◆ WRITTEN TASK:
Copy the material below word for word, from the line with "Click the Kir" to the line with "Open the Twitter", including both of those lines.

+--

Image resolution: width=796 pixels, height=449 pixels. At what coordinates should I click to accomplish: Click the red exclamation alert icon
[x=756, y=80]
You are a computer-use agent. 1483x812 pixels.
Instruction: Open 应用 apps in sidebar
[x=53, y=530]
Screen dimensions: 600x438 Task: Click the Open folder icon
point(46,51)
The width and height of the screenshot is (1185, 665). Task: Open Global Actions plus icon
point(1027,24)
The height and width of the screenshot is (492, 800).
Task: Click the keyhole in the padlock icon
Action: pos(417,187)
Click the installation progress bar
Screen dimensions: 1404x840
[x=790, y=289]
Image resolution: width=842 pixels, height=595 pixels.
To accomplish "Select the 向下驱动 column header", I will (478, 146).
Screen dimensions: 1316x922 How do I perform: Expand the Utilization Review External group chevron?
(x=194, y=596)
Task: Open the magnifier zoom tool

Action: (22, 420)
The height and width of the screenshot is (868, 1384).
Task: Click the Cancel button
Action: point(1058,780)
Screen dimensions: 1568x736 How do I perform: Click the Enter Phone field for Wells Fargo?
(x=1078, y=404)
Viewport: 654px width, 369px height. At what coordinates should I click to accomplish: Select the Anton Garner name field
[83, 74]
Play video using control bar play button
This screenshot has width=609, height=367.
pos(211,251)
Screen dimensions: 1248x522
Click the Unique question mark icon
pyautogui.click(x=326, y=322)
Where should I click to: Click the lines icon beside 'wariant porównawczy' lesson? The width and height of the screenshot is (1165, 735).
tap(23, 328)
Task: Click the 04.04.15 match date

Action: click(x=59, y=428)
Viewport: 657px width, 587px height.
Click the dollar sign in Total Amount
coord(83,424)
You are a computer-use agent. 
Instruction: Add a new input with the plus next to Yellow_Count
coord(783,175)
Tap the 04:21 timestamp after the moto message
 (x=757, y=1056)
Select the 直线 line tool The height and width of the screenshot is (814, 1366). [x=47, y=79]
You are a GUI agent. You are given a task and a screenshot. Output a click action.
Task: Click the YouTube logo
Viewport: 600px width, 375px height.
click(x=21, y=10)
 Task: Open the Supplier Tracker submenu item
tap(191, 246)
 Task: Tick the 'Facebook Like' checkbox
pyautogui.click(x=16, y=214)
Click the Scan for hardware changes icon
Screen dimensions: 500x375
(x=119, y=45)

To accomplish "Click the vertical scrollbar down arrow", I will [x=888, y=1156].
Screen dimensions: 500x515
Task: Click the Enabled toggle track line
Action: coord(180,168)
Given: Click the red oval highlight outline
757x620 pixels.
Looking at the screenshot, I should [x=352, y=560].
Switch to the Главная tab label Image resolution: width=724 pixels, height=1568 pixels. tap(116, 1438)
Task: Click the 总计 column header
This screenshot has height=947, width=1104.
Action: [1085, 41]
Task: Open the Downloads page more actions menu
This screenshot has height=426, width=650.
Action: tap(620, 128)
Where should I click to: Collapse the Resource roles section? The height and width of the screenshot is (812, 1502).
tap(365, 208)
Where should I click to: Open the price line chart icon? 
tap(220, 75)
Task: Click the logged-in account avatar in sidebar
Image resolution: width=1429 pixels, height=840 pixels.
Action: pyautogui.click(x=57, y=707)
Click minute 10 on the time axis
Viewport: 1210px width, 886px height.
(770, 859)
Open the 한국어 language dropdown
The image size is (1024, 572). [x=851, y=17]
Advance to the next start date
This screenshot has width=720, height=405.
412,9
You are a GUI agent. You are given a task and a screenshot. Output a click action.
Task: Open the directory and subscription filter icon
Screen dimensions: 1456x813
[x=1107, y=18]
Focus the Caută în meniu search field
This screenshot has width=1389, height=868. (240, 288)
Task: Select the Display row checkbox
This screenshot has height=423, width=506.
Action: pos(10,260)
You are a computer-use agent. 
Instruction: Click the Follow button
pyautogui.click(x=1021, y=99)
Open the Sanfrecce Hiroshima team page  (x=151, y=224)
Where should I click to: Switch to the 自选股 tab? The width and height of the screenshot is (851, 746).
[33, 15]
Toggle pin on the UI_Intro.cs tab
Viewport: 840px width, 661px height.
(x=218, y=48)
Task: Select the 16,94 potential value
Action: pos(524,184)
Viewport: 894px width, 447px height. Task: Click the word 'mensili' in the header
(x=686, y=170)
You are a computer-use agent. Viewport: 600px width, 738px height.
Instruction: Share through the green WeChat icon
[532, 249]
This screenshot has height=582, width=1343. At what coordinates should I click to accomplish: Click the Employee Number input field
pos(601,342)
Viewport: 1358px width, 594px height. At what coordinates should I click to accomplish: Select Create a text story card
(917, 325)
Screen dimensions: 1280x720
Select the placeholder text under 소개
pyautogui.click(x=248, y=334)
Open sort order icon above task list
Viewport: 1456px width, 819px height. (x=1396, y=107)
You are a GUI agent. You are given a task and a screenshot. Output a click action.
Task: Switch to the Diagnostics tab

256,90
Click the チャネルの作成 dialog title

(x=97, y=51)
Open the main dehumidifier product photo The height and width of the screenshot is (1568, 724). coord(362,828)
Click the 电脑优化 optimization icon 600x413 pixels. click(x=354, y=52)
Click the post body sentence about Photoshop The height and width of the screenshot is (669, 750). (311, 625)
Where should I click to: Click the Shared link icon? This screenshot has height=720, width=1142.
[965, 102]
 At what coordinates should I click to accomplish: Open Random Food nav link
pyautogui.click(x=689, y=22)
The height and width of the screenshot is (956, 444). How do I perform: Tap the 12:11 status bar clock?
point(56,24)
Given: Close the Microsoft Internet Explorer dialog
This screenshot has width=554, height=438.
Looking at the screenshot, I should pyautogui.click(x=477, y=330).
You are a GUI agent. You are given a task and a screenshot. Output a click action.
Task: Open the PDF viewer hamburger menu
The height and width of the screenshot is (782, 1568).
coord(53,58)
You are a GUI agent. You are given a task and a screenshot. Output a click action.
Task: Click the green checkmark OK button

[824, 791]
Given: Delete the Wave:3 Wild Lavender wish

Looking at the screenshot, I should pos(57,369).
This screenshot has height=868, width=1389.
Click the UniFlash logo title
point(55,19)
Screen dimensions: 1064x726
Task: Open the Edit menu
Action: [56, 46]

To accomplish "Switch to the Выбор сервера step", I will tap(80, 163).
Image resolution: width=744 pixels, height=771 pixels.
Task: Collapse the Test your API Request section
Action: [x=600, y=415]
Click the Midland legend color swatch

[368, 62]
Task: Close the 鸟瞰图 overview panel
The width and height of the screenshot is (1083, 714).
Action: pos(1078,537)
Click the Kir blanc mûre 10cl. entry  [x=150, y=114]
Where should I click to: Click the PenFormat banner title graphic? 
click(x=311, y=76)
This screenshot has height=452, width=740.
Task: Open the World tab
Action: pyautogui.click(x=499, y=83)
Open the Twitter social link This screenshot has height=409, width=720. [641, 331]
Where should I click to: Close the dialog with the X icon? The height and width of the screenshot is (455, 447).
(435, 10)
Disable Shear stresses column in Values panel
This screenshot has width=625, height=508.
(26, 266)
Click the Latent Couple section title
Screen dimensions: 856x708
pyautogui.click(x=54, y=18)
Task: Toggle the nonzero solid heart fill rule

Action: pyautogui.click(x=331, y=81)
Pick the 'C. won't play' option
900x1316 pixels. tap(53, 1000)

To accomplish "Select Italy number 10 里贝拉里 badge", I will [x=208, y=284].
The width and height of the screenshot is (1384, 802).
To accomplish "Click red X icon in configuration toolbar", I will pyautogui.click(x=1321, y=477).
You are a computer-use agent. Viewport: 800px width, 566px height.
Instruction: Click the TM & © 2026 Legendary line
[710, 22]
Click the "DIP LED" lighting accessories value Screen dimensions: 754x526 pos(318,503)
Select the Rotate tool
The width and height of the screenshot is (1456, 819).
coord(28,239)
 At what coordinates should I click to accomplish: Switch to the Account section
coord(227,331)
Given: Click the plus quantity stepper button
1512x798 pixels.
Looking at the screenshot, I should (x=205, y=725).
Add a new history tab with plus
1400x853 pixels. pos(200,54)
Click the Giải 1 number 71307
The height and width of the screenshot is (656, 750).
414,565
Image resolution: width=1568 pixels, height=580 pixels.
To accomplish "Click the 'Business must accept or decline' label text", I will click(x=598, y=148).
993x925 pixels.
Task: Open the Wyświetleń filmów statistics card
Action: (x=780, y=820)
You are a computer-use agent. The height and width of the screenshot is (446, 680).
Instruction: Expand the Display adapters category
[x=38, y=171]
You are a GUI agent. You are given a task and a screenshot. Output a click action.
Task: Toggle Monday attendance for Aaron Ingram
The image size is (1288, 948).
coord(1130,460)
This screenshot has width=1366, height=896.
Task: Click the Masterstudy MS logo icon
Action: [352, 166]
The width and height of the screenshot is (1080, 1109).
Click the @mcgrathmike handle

+--

◆ FULL OUTPUT:
Click the Kir blanc mûre 10cl. entry  [x=150, y=114]
Where should I click to: Click the PenFormat banner title graphic? 
click(x=311, y=76)
This screenshot has height=452, width=740.
Task: Open the World tab
Action: pyautogui.click(x=499, y=83)
Open the Twitter social link This screenshot has height=409, width=720. [641, 331]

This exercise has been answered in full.